Microbiome Discovery - Part 11
Part 11 of “Microbiome Discovery” covers more statistical testing methods.
Controlling for Multiple Tests
One issue that can arise from doing many tests is that you expect “significant” results as a matter of chance. If you have alpha = 0.05, but run 100 tests, you expect to see 5 significant results even if there’s no underlying correlation. So there are a couple choices for how to correct for this.
- Bonferroni correction: Divide alpha by the number of tests. This is a very strict approach by controlling for having one or more false positives. (This is used for genetic testing.)
- False Discovery Rate (FDR): This is more lenient and more commonly used. This gives the expected rate of false positives. (This is used in microbiome studies.)
Negative Binomial Distribution
He brings up the negative binomial again, but this time elaborates on its interpretation: “The number of successes in a sequence of independent and identically distributed Bernoulli trials before a specified (non-random) number of failures (denoted r) occurs.” This wording is a bit awkward, but then he gives a better-worded example problem: “How many times will you roll a 1 on a six-sided die before you have gotten 5 rolls that are not a 1?” In this case, the success is rolling a 1, and the failure is not rolling a 1. And this functions gives the probability for each possible number of successes.
More Analysis
He expands on the analysis from the previous video by running the correlation for all of the genera instead of just the one that he did. This is done by simply making a loop and storing the output into a vector.
When doing multiple tests, the p.adjust
function converts the p-values into adjusted p-values (q-values). Using FDR, you sometimes use a value of 0.2, so that the expectation is that you’re going to get 20% of your hits being false hits. This is good when you have lots of results where the q-value is less than 0.2, but if you only have a couple then it’s a weaker conclusion and probably shouldn’t be used.

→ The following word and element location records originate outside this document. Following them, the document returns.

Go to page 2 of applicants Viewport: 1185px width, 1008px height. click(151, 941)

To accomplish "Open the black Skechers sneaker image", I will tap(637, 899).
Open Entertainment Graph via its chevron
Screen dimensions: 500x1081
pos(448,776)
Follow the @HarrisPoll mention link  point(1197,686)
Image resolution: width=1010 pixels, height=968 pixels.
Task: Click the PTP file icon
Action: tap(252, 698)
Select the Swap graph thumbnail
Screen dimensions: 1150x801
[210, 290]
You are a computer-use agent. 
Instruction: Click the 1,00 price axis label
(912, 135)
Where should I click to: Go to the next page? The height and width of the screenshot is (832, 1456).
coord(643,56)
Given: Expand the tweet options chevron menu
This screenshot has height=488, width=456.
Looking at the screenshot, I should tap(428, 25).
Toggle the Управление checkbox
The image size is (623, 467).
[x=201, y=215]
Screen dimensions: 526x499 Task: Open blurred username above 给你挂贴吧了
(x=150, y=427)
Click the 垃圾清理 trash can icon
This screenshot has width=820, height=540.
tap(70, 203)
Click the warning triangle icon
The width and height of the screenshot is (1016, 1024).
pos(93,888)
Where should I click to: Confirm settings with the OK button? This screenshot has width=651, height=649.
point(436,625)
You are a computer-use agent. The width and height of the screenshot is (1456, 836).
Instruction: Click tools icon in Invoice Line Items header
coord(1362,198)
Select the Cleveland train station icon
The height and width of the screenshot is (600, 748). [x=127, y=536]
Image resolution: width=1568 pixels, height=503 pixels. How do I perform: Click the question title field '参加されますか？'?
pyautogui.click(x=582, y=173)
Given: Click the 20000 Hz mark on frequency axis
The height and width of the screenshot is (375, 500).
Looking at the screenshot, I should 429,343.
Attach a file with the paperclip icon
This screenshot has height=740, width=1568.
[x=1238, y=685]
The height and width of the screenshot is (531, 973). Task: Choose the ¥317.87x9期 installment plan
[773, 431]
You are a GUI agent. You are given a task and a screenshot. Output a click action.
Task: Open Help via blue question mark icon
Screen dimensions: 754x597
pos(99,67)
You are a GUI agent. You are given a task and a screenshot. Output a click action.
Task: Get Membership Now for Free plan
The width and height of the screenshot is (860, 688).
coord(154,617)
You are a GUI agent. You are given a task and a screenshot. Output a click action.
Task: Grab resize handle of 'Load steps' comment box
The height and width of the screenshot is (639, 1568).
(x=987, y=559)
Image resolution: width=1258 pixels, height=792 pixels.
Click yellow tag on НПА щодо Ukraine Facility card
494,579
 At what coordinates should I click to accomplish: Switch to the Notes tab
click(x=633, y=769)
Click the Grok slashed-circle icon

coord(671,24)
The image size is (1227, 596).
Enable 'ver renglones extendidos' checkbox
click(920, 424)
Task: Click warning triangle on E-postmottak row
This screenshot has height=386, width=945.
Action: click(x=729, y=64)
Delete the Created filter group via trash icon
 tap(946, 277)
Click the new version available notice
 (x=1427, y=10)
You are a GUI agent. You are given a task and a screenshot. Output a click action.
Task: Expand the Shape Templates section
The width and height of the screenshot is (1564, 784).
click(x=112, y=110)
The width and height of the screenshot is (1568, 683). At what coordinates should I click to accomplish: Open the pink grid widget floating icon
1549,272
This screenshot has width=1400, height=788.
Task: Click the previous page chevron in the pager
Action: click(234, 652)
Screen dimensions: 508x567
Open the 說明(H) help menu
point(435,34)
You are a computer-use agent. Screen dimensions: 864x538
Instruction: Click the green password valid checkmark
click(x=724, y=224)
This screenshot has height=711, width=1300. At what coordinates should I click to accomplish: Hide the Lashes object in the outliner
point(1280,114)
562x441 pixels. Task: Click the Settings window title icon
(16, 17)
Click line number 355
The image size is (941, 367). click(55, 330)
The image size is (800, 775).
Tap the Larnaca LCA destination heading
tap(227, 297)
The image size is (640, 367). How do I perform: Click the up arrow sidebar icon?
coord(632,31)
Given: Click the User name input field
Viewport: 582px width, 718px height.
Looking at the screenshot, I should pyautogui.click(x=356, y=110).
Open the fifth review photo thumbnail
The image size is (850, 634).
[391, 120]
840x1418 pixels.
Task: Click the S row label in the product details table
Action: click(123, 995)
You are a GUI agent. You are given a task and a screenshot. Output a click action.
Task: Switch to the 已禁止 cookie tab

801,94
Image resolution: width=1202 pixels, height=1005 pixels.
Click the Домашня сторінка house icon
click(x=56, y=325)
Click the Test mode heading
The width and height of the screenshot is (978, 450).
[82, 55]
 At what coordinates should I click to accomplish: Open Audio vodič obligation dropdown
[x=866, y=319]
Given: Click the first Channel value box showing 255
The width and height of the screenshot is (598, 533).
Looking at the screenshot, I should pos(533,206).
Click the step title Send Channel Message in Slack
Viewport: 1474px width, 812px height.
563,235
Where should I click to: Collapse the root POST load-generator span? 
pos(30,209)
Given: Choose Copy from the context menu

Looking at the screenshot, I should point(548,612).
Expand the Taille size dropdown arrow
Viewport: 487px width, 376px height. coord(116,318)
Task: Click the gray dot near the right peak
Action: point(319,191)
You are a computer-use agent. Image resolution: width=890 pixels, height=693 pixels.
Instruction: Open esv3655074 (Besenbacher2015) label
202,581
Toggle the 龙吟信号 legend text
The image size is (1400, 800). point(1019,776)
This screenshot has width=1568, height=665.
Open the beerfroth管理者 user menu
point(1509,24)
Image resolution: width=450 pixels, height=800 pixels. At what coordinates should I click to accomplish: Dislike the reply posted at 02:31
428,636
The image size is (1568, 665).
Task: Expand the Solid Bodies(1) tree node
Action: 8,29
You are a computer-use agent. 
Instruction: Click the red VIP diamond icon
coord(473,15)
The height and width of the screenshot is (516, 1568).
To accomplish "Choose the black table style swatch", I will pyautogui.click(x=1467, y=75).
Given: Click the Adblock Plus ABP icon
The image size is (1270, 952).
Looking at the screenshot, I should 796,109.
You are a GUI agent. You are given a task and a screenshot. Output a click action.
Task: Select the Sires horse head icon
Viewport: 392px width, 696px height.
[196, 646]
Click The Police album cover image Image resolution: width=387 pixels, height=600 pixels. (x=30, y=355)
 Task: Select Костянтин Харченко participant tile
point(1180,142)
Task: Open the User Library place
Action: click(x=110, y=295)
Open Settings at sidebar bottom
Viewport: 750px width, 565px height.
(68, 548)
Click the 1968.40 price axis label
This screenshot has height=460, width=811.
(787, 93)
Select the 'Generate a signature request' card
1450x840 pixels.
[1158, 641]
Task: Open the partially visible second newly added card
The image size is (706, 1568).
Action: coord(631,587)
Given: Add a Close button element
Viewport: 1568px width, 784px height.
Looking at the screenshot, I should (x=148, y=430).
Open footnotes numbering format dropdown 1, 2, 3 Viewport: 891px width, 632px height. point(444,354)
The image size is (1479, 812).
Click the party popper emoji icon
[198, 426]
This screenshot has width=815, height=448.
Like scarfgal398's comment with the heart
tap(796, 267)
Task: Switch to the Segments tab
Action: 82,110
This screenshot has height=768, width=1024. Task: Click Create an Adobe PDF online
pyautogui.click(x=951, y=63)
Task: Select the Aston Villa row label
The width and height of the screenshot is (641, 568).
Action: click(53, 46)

He then repeats the loop but with the Kolmogorov-Smirnov test. This ends up showing that the distributions are highly non-normal, which means that you have to use a more powerful tool. There is a package called edgeR that is capable of doing that.
An important step is that you need to get the absolute abundances and not the relative abundances. This goes back to the summarize_taxa
Python script. Once that’s created, the command glm.edgeR
is used to run the generalized linear model, and this also has a command that controls for the covariates.
He closes up by talking about non-parametric tests: the Mann-Whitney U test (like t-test), the Kruskal-Wallis rank sum test (like ANOVA), and the spearman rank correlation (like Pearson correlation).